TASK DATA:
┌──
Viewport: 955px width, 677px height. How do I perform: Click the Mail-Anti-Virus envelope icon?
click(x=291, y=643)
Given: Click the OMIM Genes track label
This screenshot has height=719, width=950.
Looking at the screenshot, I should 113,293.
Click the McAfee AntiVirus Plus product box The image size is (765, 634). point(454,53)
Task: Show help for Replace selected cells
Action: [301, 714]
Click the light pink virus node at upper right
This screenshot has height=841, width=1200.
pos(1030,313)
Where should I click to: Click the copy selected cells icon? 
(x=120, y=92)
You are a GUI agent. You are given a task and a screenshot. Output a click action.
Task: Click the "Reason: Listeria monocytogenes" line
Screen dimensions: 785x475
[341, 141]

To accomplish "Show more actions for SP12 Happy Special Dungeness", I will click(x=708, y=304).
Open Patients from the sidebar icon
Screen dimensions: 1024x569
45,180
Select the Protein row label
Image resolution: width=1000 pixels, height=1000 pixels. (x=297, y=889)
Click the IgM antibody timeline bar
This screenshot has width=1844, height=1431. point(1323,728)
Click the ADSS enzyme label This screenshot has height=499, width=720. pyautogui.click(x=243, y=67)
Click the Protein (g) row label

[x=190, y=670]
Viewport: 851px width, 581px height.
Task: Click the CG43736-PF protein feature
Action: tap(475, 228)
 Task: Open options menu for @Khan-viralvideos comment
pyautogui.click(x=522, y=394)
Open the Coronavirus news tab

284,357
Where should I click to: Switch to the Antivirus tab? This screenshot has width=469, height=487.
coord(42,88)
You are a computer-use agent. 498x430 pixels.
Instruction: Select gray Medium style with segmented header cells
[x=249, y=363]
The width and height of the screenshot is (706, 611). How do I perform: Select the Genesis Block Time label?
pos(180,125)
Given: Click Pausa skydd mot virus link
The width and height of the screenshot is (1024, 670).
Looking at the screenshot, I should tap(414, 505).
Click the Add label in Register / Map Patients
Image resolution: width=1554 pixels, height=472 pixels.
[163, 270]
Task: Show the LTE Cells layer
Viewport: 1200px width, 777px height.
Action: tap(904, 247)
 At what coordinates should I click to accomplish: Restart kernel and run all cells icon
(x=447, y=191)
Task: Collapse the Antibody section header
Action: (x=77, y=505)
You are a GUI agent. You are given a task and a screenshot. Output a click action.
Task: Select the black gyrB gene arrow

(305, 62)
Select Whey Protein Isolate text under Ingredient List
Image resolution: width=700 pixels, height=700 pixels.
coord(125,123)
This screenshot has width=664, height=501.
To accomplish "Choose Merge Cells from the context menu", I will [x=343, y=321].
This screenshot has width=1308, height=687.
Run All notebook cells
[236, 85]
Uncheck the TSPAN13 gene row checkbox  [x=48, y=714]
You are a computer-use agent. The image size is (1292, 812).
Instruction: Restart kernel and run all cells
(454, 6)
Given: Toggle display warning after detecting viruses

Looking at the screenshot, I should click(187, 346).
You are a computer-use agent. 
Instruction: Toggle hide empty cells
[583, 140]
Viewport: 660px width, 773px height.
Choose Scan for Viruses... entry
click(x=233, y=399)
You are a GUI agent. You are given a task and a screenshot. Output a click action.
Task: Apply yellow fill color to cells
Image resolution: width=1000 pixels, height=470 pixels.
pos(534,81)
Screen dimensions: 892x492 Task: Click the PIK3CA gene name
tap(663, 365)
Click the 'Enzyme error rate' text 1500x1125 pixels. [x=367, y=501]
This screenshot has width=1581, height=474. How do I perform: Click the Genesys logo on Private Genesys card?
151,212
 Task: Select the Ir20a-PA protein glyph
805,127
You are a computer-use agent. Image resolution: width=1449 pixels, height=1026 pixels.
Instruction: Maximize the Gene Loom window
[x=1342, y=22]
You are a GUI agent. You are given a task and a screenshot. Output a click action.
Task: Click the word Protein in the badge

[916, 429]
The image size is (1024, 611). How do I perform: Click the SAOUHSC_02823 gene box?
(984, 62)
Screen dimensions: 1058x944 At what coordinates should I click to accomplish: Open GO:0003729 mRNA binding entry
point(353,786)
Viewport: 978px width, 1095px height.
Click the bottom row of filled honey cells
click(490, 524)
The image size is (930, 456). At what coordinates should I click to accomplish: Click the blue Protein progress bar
└──
Go through the material and copy every line in which the word "computer" occurs.

You are a computer-use agent. 498x430 pixels.
You are a computer-use agent. The image size is (1292, 812).
You are a computer-use agent. 
You are a computer-use agent. Image resolution: width=1449 pixels, height=1026 pixels.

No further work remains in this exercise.